#### [Task brief]
After locating the line with "The height and width of the screenshot is (562, 1000)." in the data that follows, return it and every later line exactly, up to and including the line with "Task: Open the Täglich timeframe dropdown".

#### [Available records]
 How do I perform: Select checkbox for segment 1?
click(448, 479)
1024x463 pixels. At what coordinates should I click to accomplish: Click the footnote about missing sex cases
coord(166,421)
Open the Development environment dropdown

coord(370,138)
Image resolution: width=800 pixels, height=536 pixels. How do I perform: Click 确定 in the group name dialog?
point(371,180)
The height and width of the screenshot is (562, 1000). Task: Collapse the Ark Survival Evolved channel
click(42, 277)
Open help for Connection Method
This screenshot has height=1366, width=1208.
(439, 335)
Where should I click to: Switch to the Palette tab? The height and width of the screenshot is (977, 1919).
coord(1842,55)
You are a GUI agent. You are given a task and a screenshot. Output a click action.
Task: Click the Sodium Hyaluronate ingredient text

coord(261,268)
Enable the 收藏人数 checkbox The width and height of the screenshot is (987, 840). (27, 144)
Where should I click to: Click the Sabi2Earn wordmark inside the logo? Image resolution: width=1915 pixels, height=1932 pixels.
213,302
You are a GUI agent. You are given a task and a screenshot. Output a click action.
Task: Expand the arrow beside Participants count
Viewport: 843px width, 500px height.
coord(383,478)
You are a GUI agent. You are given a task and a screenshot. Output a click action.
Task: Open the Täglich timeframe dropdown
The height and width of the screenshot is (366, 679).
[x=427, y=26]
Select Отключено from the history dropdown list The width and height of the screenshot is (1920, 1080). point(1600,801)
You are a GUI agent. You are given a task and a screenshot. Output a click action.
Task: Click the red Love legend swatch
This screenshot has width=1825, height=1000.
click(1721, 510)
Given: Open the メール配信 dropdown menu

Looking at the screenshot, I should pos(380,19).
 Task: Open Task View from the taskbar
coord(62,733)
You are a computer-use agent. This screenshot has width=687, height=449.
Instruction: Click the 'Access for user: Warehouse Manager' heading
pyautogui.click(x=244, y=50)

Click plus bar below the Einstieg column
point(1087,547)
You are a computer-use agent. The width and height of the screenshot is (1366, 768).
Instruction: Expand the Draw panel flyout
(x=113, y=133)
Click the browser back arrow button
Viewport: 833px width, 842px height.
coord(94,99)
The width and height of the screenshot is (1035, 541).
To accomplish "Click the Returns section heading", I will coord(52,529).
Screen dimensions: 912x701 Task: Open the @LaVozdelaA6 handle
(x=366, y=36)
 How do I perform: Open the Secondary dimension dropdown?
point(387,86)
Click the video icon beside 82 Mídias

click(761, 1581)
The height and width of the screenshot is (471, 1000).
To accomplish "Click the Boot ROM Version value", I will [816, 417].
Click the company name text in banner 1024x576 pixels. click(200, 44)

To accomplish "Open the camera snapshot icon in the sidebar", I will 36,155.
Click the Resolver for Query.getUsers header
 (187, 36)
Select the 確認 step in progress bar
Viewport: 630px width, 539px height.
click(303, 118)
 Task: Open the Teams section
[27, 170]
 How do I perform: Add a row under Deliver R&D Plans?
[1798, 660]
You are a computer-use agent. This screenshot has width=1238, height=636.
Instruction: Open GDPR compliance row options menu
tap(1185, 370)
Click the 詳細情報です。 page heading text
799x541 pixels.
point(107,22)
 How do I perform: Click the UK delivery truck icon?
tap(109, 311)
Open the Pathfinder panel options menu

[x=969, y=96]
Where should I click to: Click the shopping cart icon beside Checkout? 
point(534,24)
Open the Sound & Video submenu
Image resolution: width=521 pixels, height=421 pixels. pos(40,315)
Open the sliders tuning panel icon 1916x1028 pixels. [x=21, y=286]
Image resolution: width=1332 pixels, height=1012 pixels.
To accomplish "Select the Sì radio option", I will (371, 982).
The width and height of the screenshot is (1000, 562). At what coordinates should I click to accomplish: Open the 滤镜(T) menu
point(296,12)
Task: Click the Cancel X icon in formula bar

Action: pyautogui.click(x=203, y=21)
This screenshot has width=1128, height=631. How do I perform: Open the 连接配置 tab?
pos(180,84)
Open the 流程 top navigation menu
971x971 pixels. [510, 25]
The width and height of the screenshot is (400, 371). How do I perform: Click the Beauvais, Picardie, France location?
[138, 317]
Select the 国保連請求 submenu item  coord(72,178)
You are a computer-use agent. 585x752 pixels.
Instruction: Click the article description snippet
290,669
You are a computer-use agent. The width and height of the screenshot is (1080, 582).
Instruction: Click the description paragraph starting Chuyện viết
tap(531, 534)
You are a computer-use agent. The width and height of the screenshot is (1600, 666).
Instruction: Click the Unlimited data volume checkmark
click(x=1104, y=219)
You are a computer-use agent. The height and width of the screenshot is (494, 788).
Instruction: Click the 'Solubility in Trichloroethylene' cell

#### [Exercise solution]
The height and width of the screenshot is (562, 1000). Task: Collapse the Ark Survival Evolved channel
click(42, 277)
Open help for Connection Method
This screenshot has height=1366, width=1208.
(439, 335)
Where should I click to: Switch to the Palette tab? The height and width of the screenshot is (977, 1919).
coord(1842,55)
You are a GUI agent. You are given a task and a screenshot. Output a click action.
Task: Click the Sodium Hyaluronate ingredient text

coord(261,268)
Enable the 收藏人数 checkbox The width and height of the screenshot is (987, 840). (27, 144)
Where should I click to: Click the Sabi2Earn wordmark inside the logo? Image resolution: width=1915 pixels, height=1932 pixels.
213,302
You are a GUI agent. You are given a task and a screenshot. Output a click action.
Task: Expand the arrow beside Participants count
Viewport: 843px width, 500px height.
coord(383,478)
You are a GUI agent. You are given a task and a screenshot. Output a click action.
Task: Open the Täglich timeframe dropdown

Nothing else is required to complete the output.